Koizumi has not visited the shrine this year and on Tuesday dodged the question of whether he would. "I will make an appropriate decision," he told reporters ahead of the ruling.


Ishihara defended his decision to pay homage at the shrine, telling Reuters in an interview: "It (Yasukuni) touches on the core of the Japanese people's spirit and culture."

Koizumi has repeatedly stated that his visits are to pray for peace and that Japan should never go to war again.

Several other similar suits seeking compensation have been rejected. In April 2004, the Fukuoka District Court in southwestern Japan said Koizumi had violated the constitution by visiting the shrine, but rejected demands for damages.

Fourteen "Class A" war criminals convicted by an Allied tribunal in 1948 are enshrined at Yasukuni along with Japan's roughly 2.5 million war dead. Among them is wartime Prime Minister Hideki Tojo.

Ties with China chilled markedly after Koizumi took office in 2001 and began annual visits to Yasukuni, angering domestic critics and many in South Korea and China, where bitter memories of Japan's past military aggression and occupation run deep.

Anti-Japanese demonstrations erupted across China this month after Japan approved textbooks critics said glossed over its wartime atrocities. Protesters also opposed Tokyo's campaign for a permanent seat on the U.N. Security Council.

The friction put at risk economic links worth $212 billion in annual trade.

Koizumi held talks with Hu in Jakarta on Saturday to try to mend fences, a day after he made an unusually public apology for Japan's past atrocities at an Asia-Africa summit.

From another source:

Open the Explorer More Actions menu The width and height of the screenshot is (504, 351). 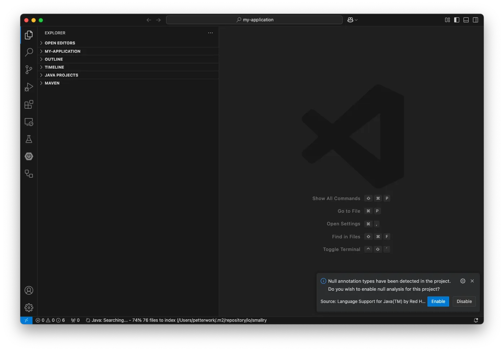point(210,33)

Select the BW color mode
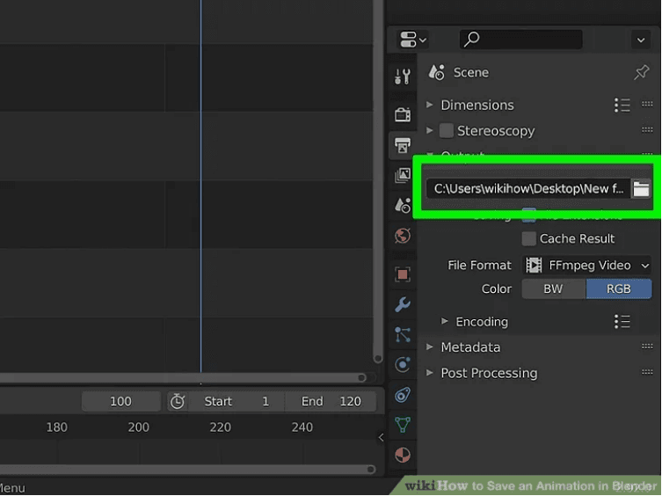coord(553,288)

In another ruling on a contentious topic, the Fukuoka District Court said on Tuesday that it was constitutional for a city government to have ordered teachers to sing the national anthem at school ceremonies.

But the court ordered the city to rescind salary cuts imposed as punishment for refusing to sing the anthem.

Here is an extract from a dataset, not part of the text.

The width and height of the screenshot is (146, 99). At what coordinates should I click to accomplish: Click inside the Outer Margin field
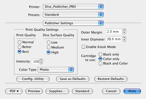[114, 32]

The melancholy "Kimigayo" anthem, whose title translates as "His Majesty's Reign", is seen by some in Japan and elsewhere in Asia as a symbol of Japan's past militarism.

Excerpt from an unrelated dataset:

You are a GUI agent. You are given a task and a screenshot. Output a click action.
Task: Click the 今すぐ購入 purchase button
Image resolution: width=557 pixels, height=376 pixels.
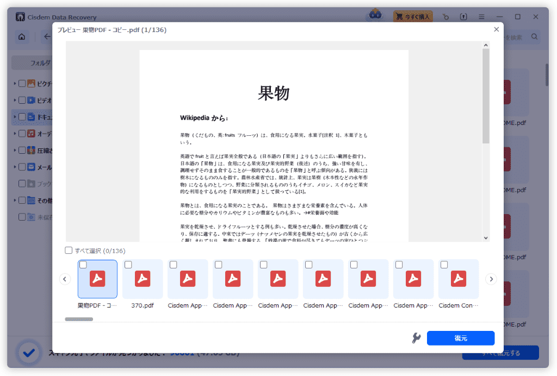pyautogui.click(x=413, y=17)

The Tokyo metropolitan government issued a directive in 2003 saying high school teachers must stand and sing the anthem at school ceremonies or face punishment.

Emperor Akihito gingerly stepped into the controversy on Monday, telling a news conference: "Regarding the national anthem and national flag, it is best if individual citizens think about the matter themselves."